● Exercise directions
Copy the first line of the entries below and every line after it through the line containing "Task: Click the red X marker for 2023年第4四半期". Do not include pictures.

● Material for this exercise
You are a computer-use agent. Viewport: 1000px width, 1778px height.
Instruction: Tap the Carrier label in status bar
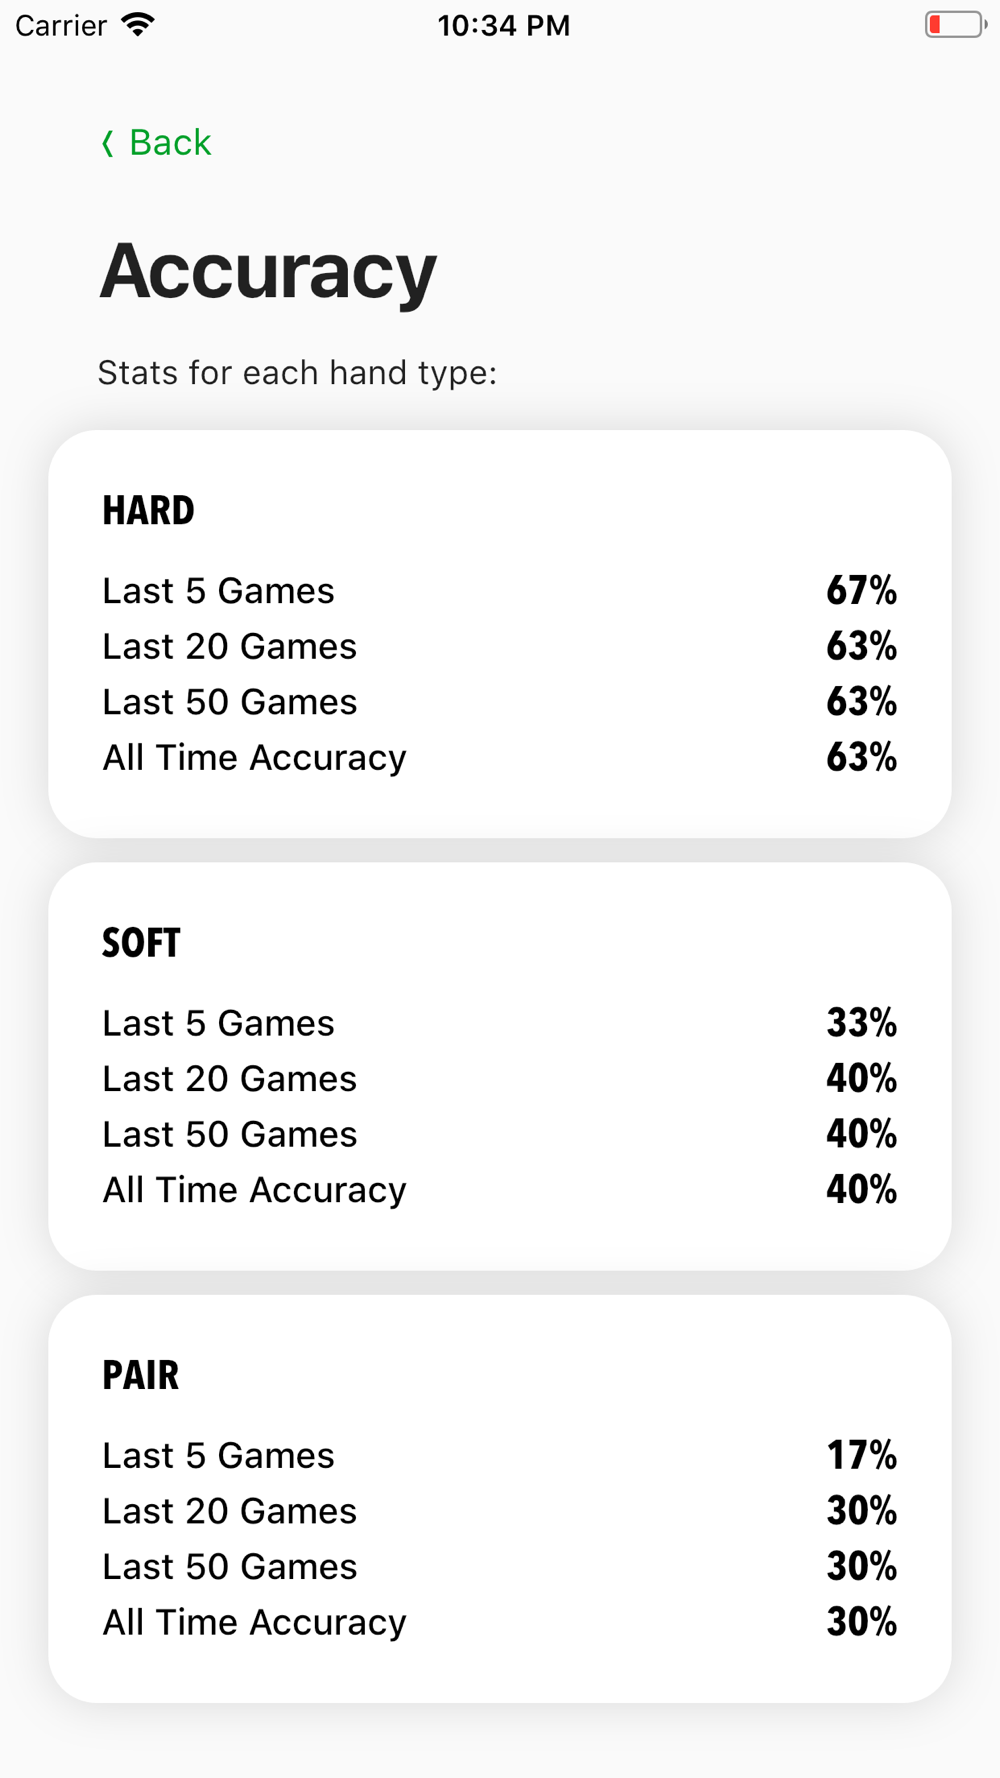(x=61, y=26)
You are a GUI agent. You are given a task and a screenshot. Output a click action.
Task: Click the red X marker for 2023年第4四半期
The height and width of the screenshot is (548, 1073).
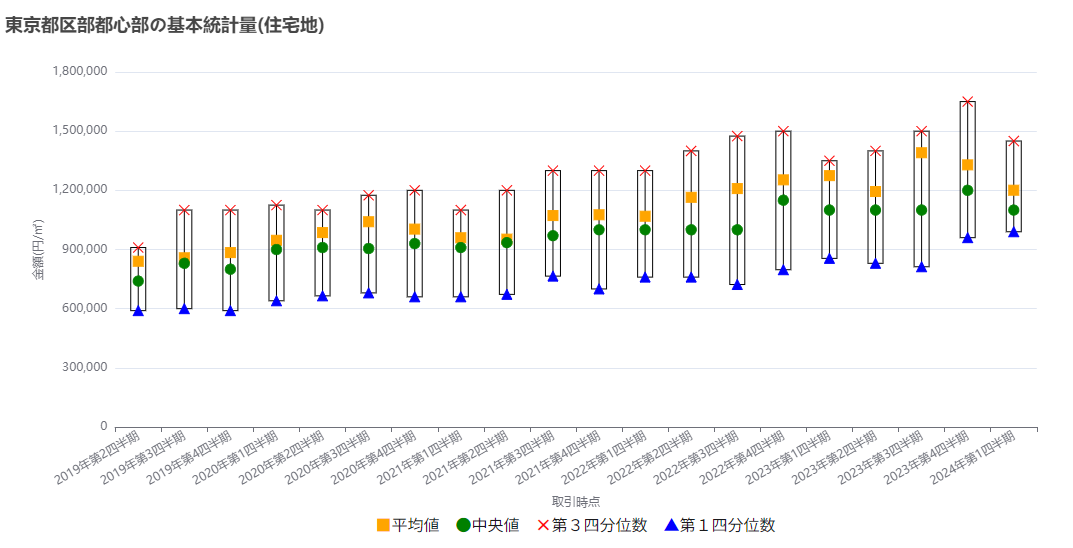click(967, 102)
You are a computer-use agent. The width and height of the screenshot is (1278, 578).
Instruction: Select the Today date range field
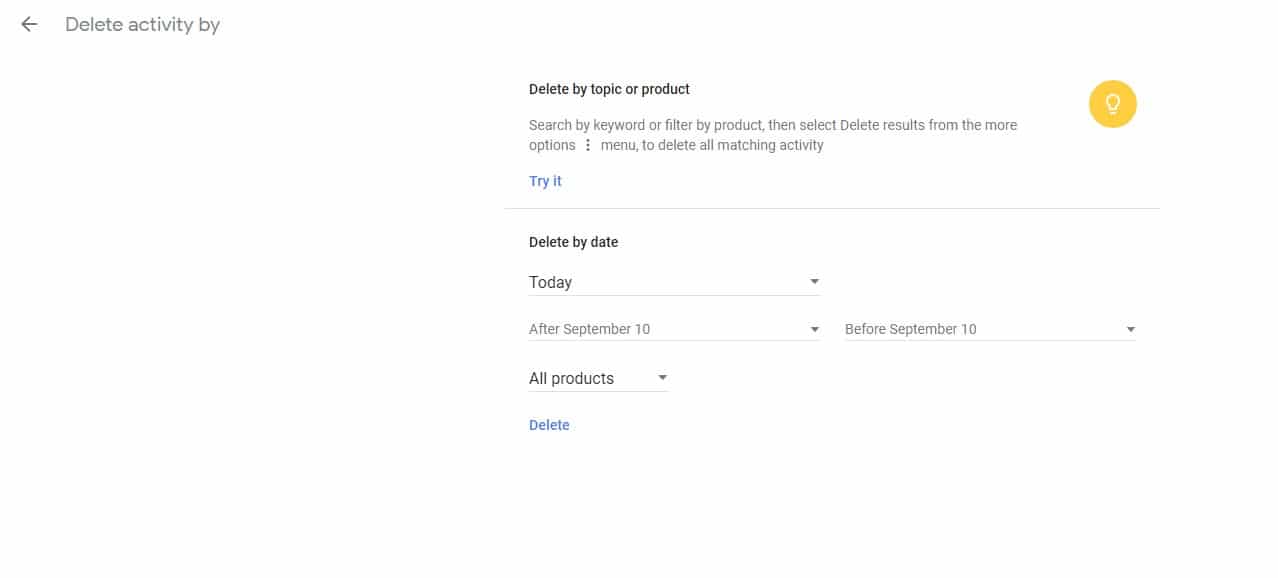[660, 282]

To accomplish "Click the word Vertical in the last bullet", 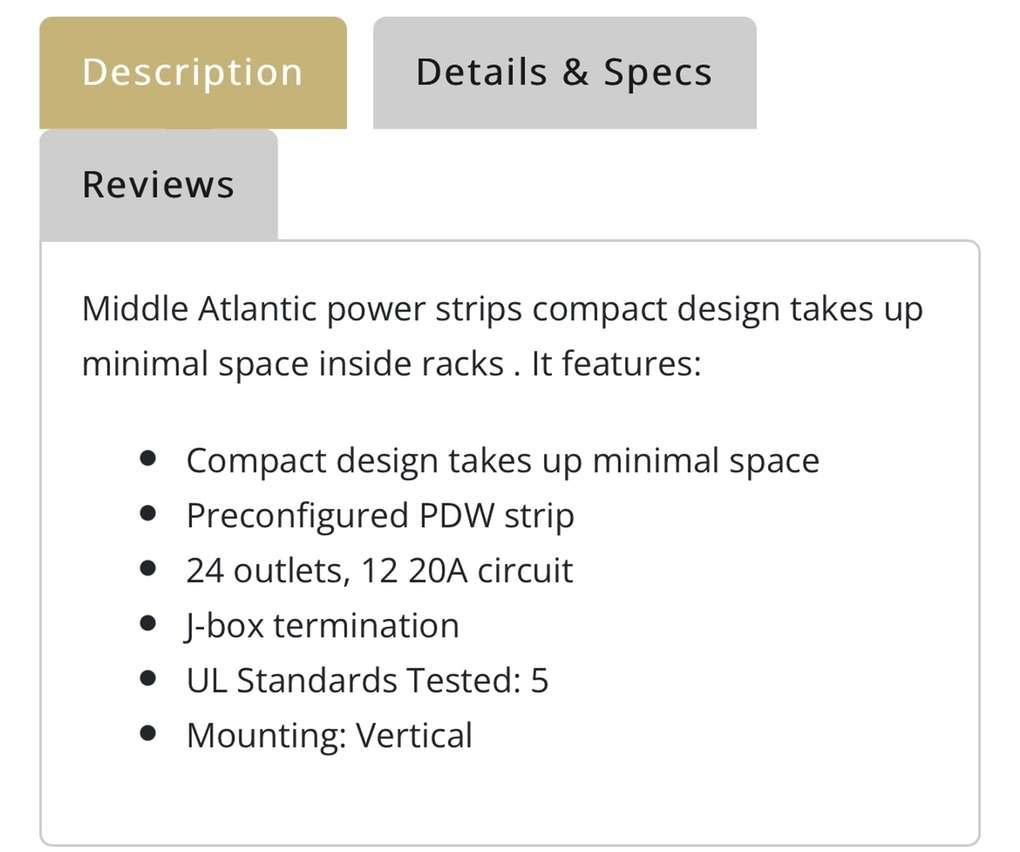I will click(414, 736).
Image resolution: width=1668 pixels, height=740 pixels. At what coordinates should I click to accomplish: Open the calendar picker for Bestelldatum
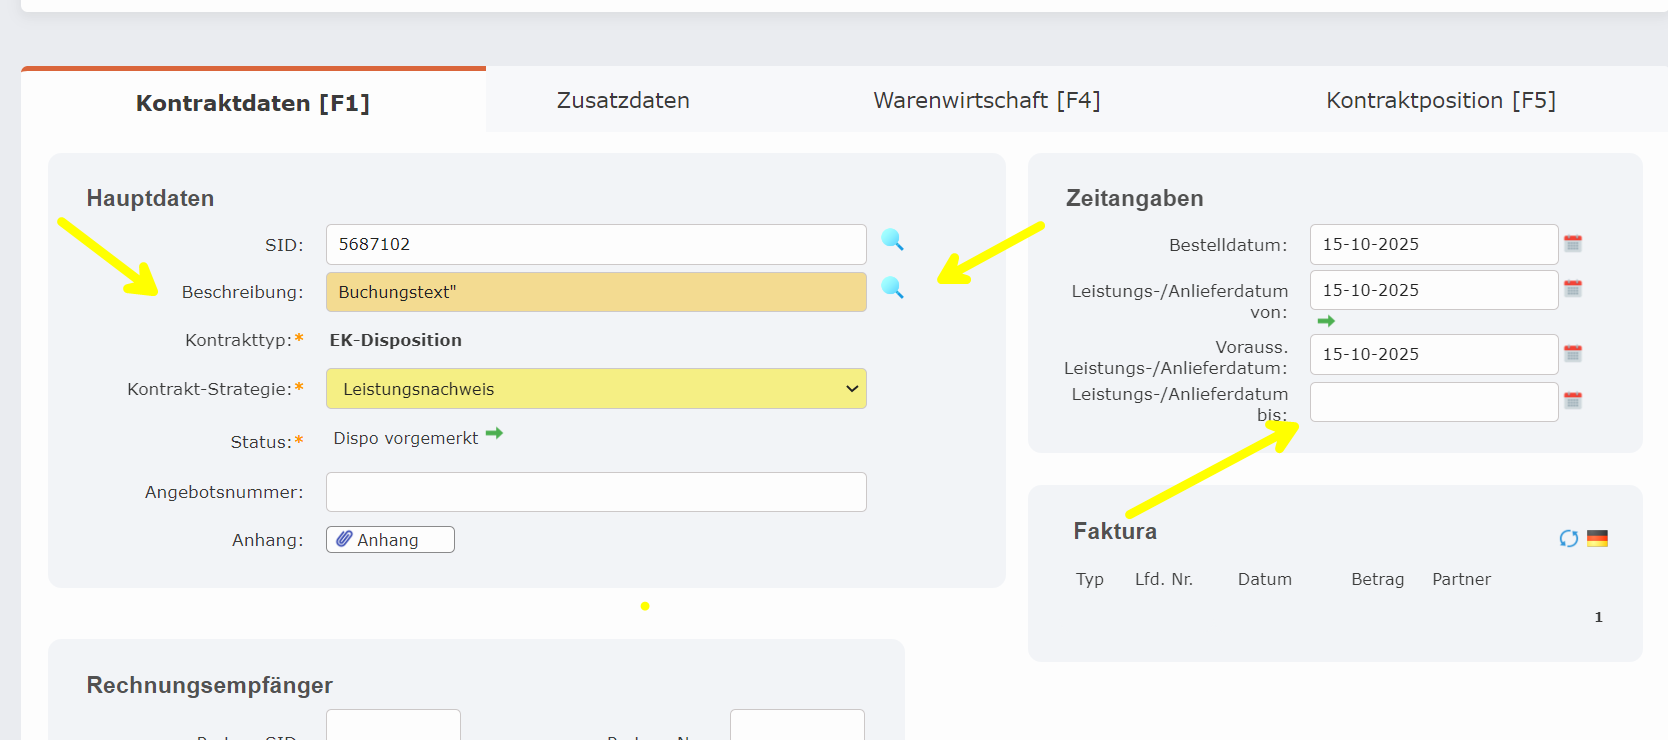point(1572,244)
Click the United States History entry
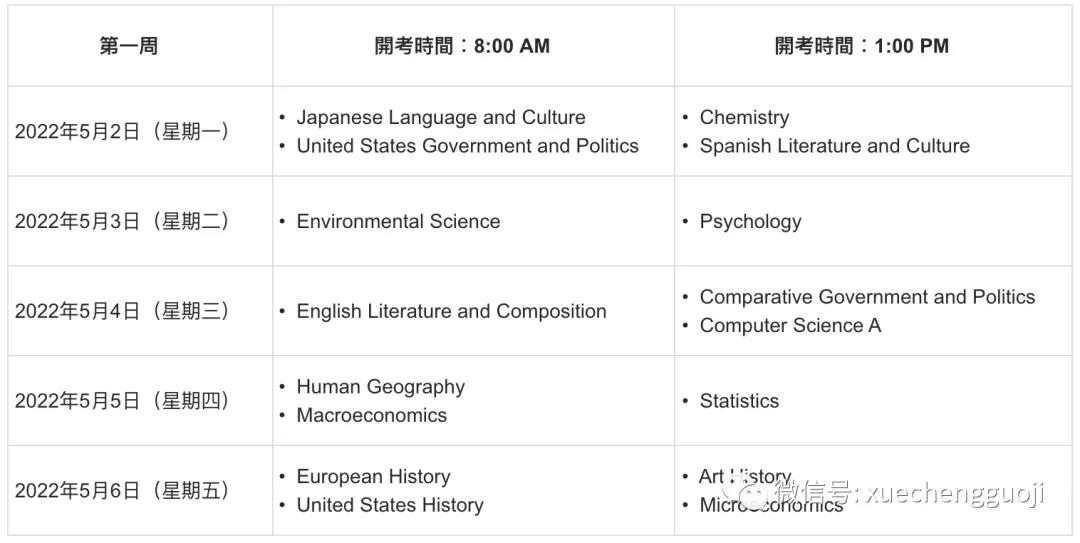 (390, 505)
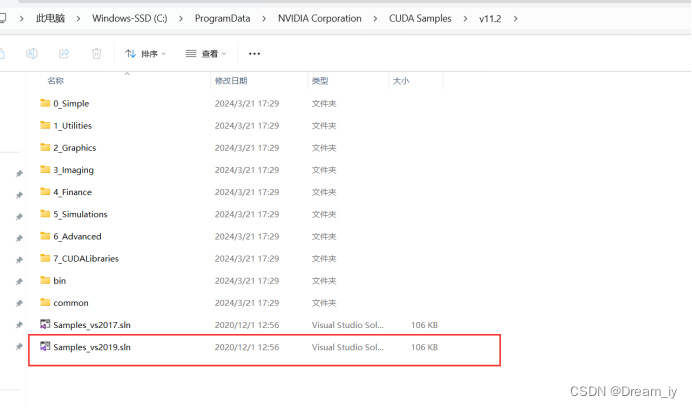The image size is (692, 408).
Task: Select the common folder row
Action: [x=70, y=303]
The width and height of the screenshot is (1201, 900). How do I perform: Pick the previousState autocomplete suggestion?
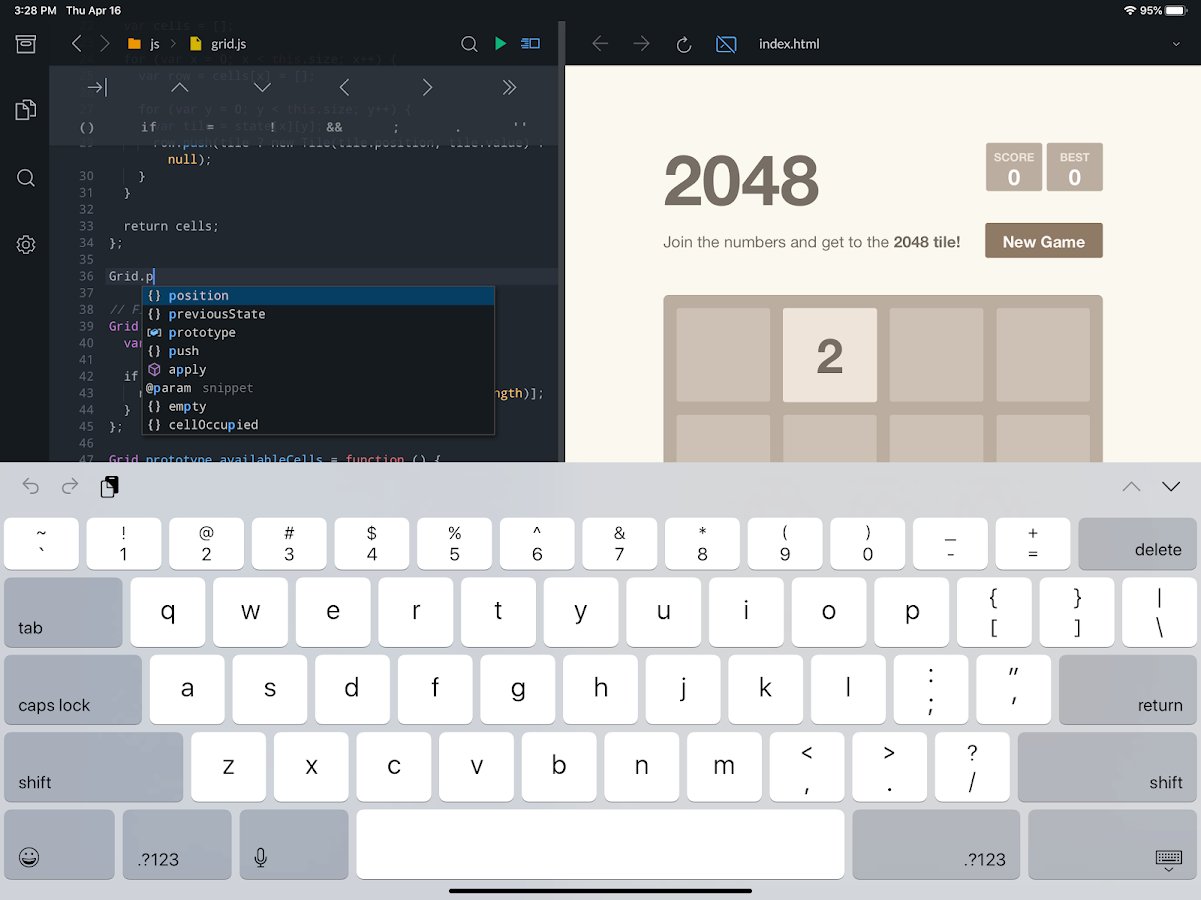pos(216,314)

● Answer to this problem
You are a computer-use agent. Viewport: 1000px width, 1778px height.
Instruction: Tap the Carrier label in status bar
(x=61, y=26)
You are a GUI agent. You are given a task and a screenshot. Output a click action.
Task: Click the red X marker for 2023年第4四半期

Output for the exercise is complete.